Prodi spoke in Brussels after a long meeting this morning with Chinese Prime Minister Wen Jiabao.
"I congratulated the People's Republic of China on the strategic choice that it has made to build a partnership with Europe to promote our shared aims for peace and prosperity," Prodi said.
Prodi praised China's involvement in the Galileo global-navigation system and its support to the EU's efforts to set up the world's first nuclear-fusion facility.
Prodi said the EU would strive to step up political, economic, cultural, and social contacts with China, predicting also that the trade relationship between the two sides would grow to eclipse all other global trade links.
The EU is currently running a 55 billion euro ($66.9 billion) annual trade deficit with China, but officials in Brussels say they will not resort to appeals to the World Trade Organization to consider sanctions.
Both Prodi and Wen refrained from references today to partnerships with other countries, such as the United States or Russia.
Prodi stressed the EU's commitment to the "one China" policy ruling out formal ties with Taiwan.
China failed today to elicit a promise from the EU to drop its weapons embargo imposed in the wake of the Tiananmen massacre of pro-democracy demonstrators in 1989.
"On this specific case, me and my colleagues listened carefully to the Chinese request that the European Union lift our embargo on arms sales to China, and I explained that the issue is currently under discussion between member states," Prodi said.
While France, Belgium and Germany back the move, Britain resists -- partly in response to U.S. pleas to keep the embargo in place -- while others remain concerned about the human rights situation.
China has argued it wants the embargo lifted for predominantly symbolic reasons, describing it as obsolete. It is assumed that lifting the ban would not dramatically boost EU arms sales to China, as a bloc-wide code of conduct would still prevent most exports.
"We have also expressed our hope at these talks to President Romano Prodi and the European Commission that the Chinese government hopes the European Union will lift the arms embargo against China and will recognize China as a full market economy," Wen said. "President Romano Prodi and the European Commission both expressed their positive stance, which we appreciate."
However, China made headway on its other major goal -- that of being recognized as a market economy by the EU. Prodi said today the EU is prepared to offer China provisional recognition by the end of June -- although such a move would not have a binding impact on an eventual final decision.
Prime Minister Wen today sought to separate both the arms embargo and market economy status from considerations such as human rights.
"In resolving those two issues, from the very beginning we have not been in favor of the view that those two issues should be linked with human rights or other political issues," Wen said.
Wen said China appreciates the long-standing human rights discussion it has conducted with the EU for years. He pointed to China's recent ratification of a UN covenant on economic, cultural, and social rights. He said the adoption of a similar convention on civil and political rights is "in preparation."
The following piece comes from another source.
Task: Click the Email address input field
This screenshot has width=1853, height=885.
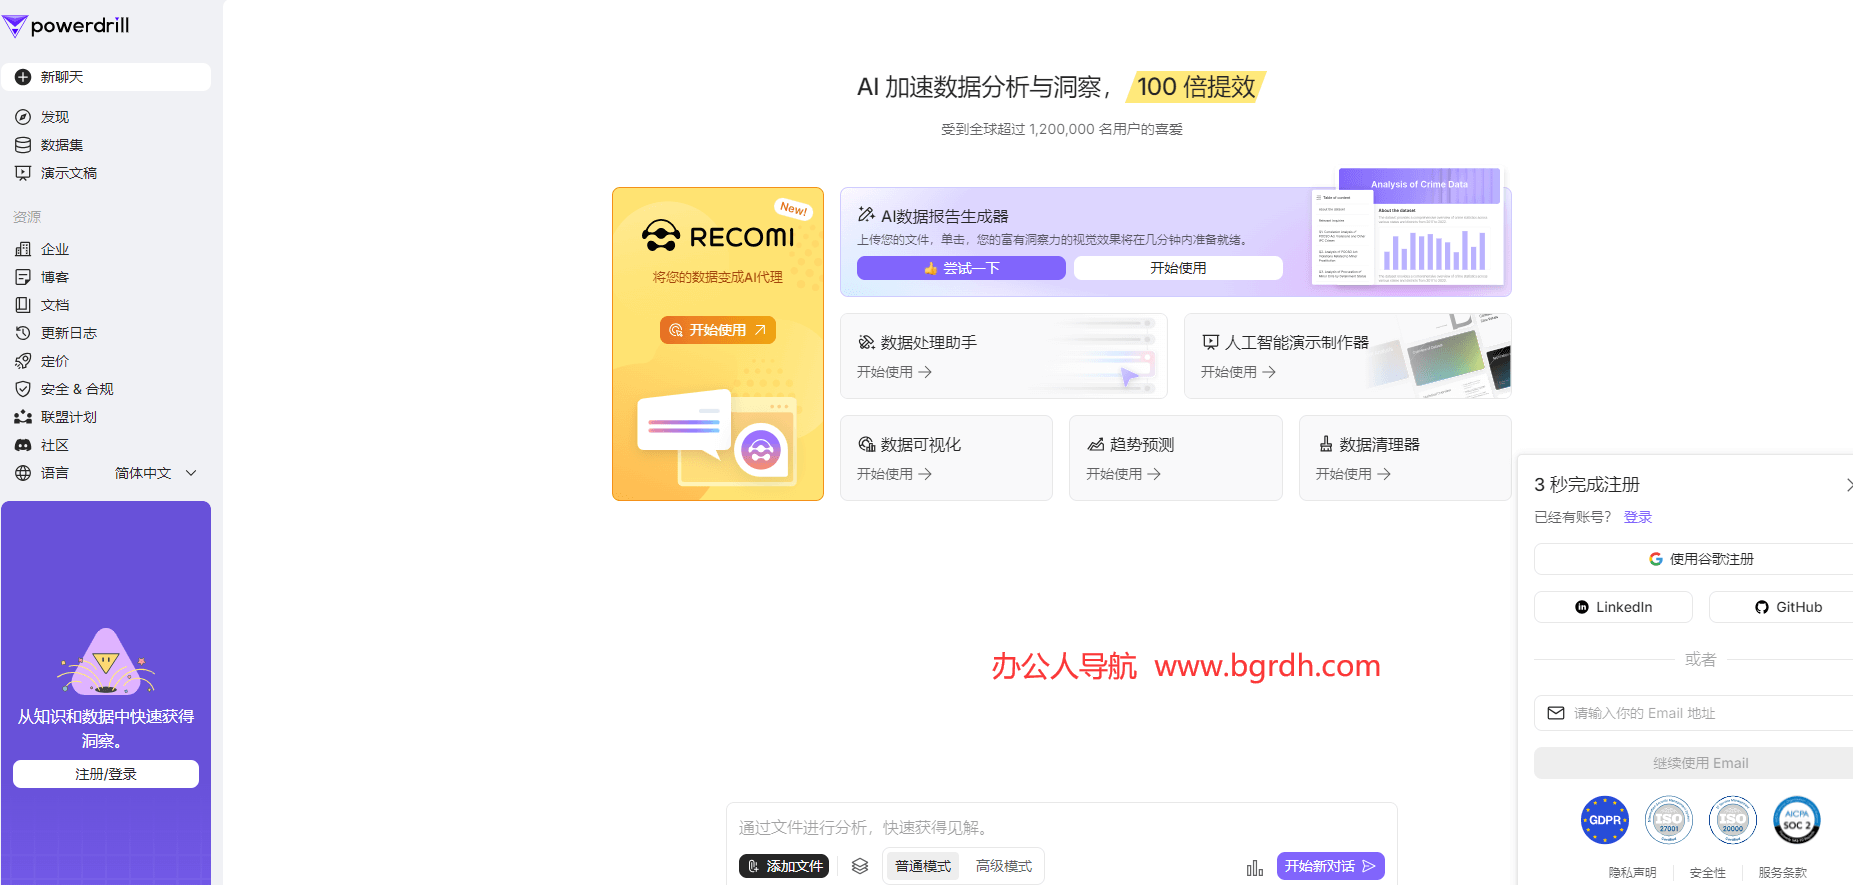Action: click(1700, 713)
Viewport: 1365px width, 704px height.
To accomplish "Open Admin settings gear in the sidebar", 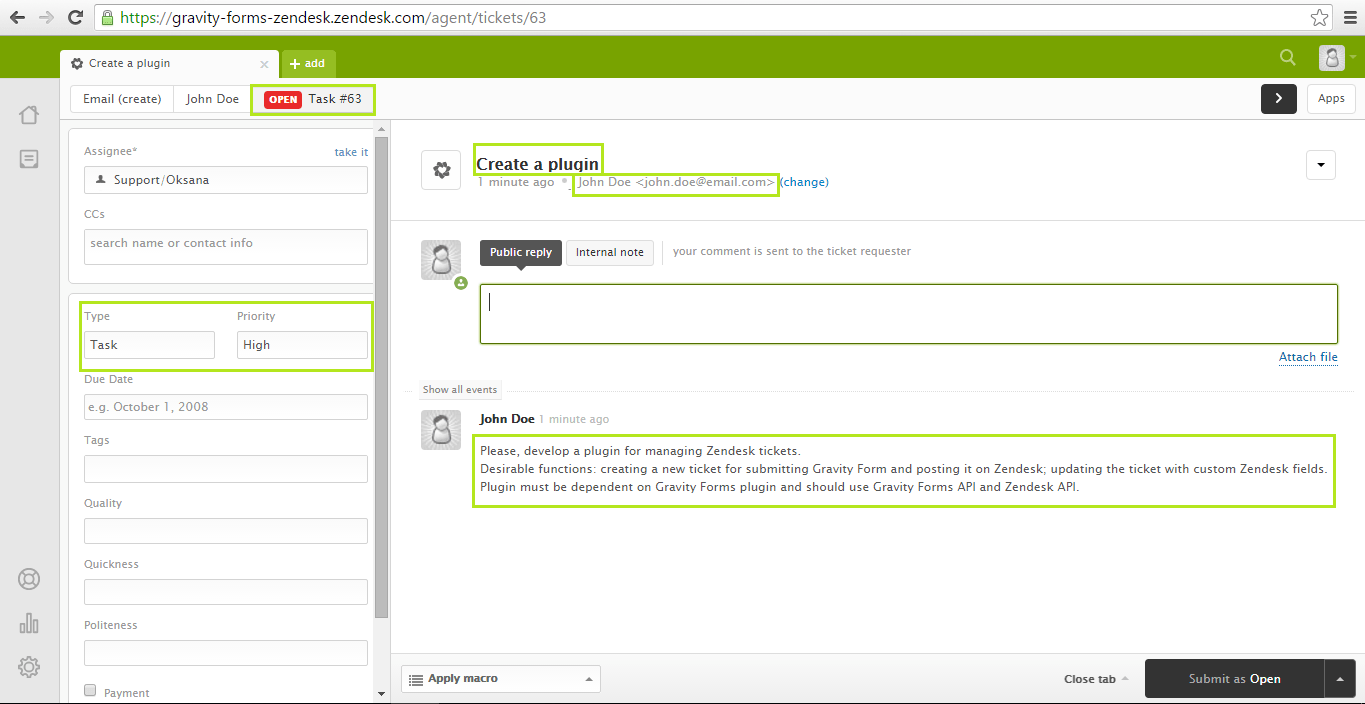I will pos(29,666).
Prodi today said he believes a gradual, step-by-step approach to political reform is the best way to success.
He also stressed the EU's commitment to the so-called "one China" policy ruling out formal ties with Taiwan. China has made clear that compliance with the policy is a crucial precondition for closer links.
Both sides today also discussed the effects of the recent EU enlargement. Prodi said he was certain EU investment in China would not fall. Wen, for his part, said the size of the Chinese market and its labor force were "irreplaceable."
Wen also said China would not "unpeg" its national currency from the U.S. dollar before a "proper macroeconomic situation" has been achieved and a "prudent" banking system is in place in China. The United States, among others, has argued the peg gives China an unfair trading advantage by keeping its currency artificially cheap.